Unless explicitly described to the contrary, terminology such as “an element coupled to another element” includes a state in which the two elements are directly coupled, as well as a state in which the two elements are coupled with one or more additional elements provided between them.
FIG. 1 illustrates a schematic diagram of a plasma display according to an embodiment.
As shown in FIG. 1, the plasma display may include a plasma display panel (PDP) 100, a controller 200, an address electrode driver 300, a scan electrode driver 400, and a sustain electrode driver 500.
The PDP 100 may include a plurality of address electrodes A1-Am (hereinafter referred to as “A electrodes”) extending in a column direction, and pluralities of scan electrodes Y1-Yn (hereinafter referred to as Y electrodes) and sustain electrodes X1-Xn (hereinafter referred to as X electrodes) extending in a row direction. The address electrodes A1-Am may perpendicularly cross the scan electrodes Y1-Yn and sustain electrodes X1-Xn. Individual sustain electrodes X may be paired with corresponding scan electrodes Y. The X and Y electrodes may perform a display operation for displaying images during a sustain period. Discharge spaces may be formed at regions where the address electrodes A1-Am cross the sustain and scan electrodes X1-Xn and Y1-Yn, and the discharge spaces may form discharge cells.
The controller 200 may receive an external video signal and may output A electrode driving control signals, X electrode driving control signals, and Y electrode driving control signals. The controller 200 may control the plasma display by dividing a frame or field into a plurality of subfields having respective brightness weight values. Each subfield may include a reset period, an address period, and a sustain period.
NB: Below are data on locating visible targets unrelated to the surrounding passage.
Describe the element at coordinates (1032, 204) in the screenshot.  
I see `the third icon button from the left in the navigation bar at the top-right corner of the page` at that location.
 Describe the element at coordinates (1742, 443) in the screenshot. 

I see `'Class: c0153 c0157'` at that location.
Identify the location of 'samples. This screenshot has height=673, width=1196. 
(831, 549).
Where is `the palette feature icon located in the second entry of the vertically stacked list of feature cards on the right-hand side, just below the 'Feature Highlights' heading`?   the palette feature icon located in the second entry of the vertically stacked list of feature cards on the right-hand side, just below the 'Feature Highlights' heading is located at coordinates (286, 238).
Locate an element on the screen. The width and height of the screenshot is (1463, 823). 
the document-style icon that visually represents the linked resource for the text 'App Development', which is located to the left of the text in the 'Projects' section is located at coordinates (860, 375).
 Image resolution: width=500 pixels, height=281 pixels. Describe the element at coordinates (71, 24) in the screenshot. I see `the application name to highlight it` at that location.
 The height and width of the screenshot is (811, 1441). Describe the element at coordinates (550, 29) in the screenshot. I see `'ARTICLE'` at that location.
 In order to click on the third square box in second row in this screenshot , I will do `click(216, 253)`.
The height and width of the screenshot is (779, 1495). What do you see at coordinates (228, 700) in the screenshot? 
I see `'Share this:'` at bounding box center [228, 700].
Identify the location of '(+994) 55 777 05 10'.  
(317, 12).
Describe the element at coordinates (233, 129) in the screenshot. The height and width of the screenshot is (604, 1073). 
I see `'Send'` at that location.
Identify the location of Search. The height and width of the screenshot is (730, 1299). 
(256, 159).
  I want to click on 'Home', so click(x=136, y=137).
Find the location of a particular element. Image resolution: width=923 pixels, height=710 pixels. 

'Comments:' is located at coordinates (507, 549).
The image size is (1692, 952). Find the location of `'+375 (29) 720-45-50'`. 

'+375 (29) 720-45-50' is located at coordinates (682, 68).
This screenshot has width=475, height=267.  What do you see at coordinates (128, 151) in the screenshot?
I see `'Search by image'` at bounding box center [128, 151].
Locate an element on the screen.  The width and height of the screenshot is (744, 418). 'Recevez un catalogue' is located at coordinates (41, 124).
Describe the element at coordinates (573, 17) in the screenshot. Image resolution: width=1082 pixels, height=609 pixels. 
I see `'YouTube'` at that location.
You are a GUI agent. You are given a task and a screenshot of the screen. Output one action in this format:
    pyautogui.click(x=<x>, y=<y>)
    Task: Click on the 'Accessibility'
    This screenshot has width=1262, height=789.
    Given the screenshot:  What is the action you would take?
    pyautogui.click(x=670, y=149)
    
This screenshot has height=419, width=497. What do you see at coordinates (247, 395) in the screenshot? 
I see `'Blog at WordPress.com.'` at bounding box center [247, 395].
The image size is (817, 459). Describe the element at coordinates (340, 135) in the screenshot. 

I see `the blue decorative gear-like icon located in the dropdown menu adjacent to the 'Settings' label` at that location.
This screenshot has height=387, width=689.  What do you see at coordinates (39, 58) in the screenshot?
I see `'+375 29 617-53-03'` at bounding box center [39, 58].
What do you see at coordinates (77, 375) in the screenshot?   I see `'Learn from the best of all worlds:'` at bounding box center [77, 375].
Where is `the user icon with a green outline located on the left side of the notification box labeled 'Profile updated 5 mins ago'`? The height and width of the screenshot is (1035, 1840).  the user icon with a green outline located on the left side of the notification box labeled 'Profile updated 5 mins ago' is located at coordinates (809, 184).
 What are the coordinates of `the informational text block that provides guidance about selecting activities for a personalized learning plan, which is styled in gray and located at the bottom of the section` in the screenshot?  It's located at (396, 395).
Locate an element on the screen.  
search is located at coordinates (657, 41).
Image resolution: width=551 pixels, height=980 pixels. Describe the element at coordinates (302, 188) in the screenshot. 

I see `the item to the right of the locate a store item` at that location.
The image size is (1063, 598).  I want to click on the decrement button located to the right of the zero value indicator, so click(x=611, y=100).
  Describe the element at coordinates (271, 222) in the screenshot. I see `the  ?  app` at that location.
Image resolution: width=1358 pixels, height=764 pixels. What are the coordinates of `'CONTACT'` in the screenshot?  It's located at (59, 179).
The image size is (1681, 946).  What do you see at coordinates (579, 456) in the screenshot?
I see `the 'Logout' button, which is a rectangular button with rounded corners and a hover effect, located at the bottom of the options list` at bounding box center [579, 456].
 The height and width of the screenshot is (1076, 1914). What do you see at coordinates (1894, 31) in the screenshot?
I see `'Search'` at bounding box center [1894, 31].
Upon receiving the address driving control signal from the controller 200, the address electrode driver 300 may apply display data signals, for selecting discharge cells to be displayed, to the respective address electrodes A1 to Am. The scan electrode driver 400 may apply a driving voltage to the Y electrodes upon receiving Y electrode driving control signals from the controller 200, and the sustain electrode driver 500 may apply a driving voltage to the X electrodes upon receiving X electrode driving control signals from the controller 200.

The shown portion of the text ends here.